» Your instructions
Each record below has to be printed verbatim.

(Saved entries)
------------------------------------------------

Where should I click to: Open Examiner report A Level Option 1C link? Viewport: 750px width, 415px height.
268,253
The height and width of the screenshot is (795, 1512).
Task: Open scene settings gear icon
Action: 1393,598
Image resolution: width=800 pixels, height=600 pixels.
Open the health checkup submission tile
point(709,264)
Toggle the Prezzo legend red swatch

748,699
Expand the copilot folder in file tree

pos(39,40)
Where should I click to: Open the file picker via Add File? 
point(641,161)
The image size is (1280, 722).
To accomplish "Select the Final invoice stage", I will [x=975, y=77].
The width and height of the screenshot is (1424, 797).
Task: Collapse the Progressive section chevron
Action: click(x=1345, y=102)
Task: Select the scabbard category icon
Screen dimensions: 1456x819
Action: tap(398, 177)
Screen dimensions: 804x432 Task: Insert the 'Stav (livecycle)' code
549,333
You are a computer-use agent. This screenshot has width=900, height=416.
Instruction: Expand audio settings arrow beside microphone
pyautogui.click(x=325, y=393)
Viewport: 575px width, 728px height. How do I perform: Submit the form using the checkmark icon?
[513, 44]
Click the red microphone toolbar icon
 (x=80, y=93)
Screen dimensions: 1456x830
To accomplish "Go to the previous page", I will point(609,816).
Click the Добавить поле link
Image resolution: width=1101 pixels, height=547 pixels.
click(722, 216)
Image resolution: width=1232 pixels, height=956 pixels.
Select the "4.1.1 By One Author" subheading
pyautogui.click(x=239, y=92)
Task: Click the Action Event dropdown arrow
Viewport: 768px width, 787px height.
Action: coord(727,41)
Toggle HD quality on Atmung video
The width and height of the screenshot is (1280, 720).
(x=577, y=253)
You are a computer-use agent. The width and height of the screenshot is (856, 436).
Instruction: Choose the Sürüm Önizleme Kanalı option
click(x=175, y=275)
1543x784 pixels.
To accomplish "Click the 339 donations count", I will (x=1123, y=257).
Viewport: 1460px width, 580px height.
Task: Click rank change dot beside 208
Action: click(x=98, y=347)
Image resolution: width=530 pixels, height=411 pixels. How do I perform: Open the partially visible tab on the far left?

------------------------------------------------

» Solution to the problem
Where should I click to: Open Examiner report A Level Option 1C link? Viewport: 750px width, 415px height.
268,253
The height and width of the screenshot is (795, 1512).
Task: Open scene settings gear icon
Action: 1393,598
Image resolution: width=800 pixels, height=600 pixels.
Open the health checkup submission tile
point(709,264)
Toggle the Prezzo legend red swatch

748,699
Expand the copilot folder in file tree

pos(39,40)
Where should I click to: Open the file picker via Add File? 
point(641,161)
The image size is (1280, 722).
To accomplish "Select the Final invoice stage", I will [x=975, y=77].
The width and height of the screenshot is (1424, 797).
Task: Collapse the Progressive section chevron
Action: click(x=1345, y=102)
Task: Select the scabbard category icon
Screen dimensions: 1456x819
Action: tap(398, 177)
Screen dimensions: 804x432 Task: Insert the 'Stav (livecycle)' code
549,333
You are a computer-use agent. This screenshot has width=900, height=416.
Instruction: Expand audio settings arrow beside microphone
pyautogui.click(x=325, y=393)
Viewport: 575px width, 728px height. How do I perform: Submit the form using the checkmark icon?
[513, 44]
Click the red microphone toolbar icon
 (x=80, y=93)
Screen dimensions: 1456x830
To accomplish "Go to the previous page", I will point(609,816).
Click the Добавить поле link
Image resolution: width=1101 pixels, height=547 pixels.
click(722, 216)
Image resolution: width=1232 pixels, height=956 pixels.
Select the "4.1.1 By One Author" subheading
pyautogui.click(x=239, y=92)
Task: Click the Action Event dropdown arrow
Viewport: 768px width, 787px height.
Action: coord(727,41)
Toggle HD quality on Atmung video
The width and height of the screenshot is (1280, 720).
(x=577, y=253)
You are a computer-use agent. The width and height of the screenshot is (856, 436).
Instruction: Choose the Sürüm Önizleme Kanalı option
click(x=175, y=275)
1543x784 pixels.
To accomplish "Click the 339 donations count", I will (x=1123, y=257).
Viewport: 1460px width, 580px height.
Task: Click rank change dot beside 208
Action: click(x=98, y=347)
Image resolution: width=530 pixels, height=411 pixels. How do I perform: Open the partially visible tab on the far left?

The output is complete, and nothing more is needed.